To find out, I went to the person who has literally written the book on this subject. By coincidence, as the latest war broke out I was finishing a recently published book about war and economics in Lebanon by Dr. Samir Makdisi, the respected Lebanese economist and American University of Beirut professor, who also served as minister of national economy in 1992.
I asked him if this summer’s war had caused him to reconsider any of his conclusions from the civil war experience. He said that this war, and the political events that had preceded it, only reconfirmed the central thesis of his book: Balancing the needs of all citizens in Lebanon’s multi-confessional system requires serious political reforms that can generate better governance and a new political culture. And these, in turn, would allow Lebanon to tackle the significant challenges it faces in fields like environmental degradation, debt, unemployment, corruption, public sector inefficiency, and shortcomings in urban and rural planning, to name only the most obvious.
Makdisi’s book, The Lessons of Lebanon: the economics of war and development (I.B.Tauris, London and New York, 2004) provides a valuable combination of political and economic analyses of Lebanon before, during and after the civil war years. The dual focus on technical issues of finance, trade, regulatory systems, exchange rates and growth, alongside the larger social and political context of Lebanon in the half century from the 1950s to 2000 is especially useful now — because Lebanon’s post-war capacity to overcome adversity again relies heavily on progress on both the economic and political fronts.

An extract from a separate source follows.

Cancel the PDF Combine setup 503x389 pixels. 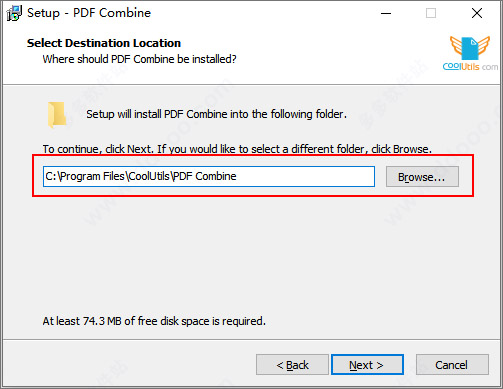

Makdisi’s prognosis is mixed. In his book, he notes that local sectarianism and constant foreign influences were two reasons why Lebanon’s central government never achieved the sort of diligence that is so evident in the private sector and civil society in this country. After the civil war, these factors led to “the absence of a coherent long-term national policy that focused on the public good.”
“Whatever its merits,” he wrote, “the finely tuned sharing of political power among Lebanon’s religious communities is inherently discriminatory.” He called the political system a “constrained” democracy that is imbued with potential instability. This inherently unstable system always required external hands to stabilize it, the most recent one being Syria until last year.
The consequence of such a system is “an unstable political equilibrium” that will continue to prevail unless its underlying reasons are properly addressed. Among the consequences of this, he wrote a few years ago, are two things we have since witnessed in recent years: Many talented young Lebanese will leave the country to find work abroad; and, a system that swings between stable and unstable periods will always need external hands to balance it.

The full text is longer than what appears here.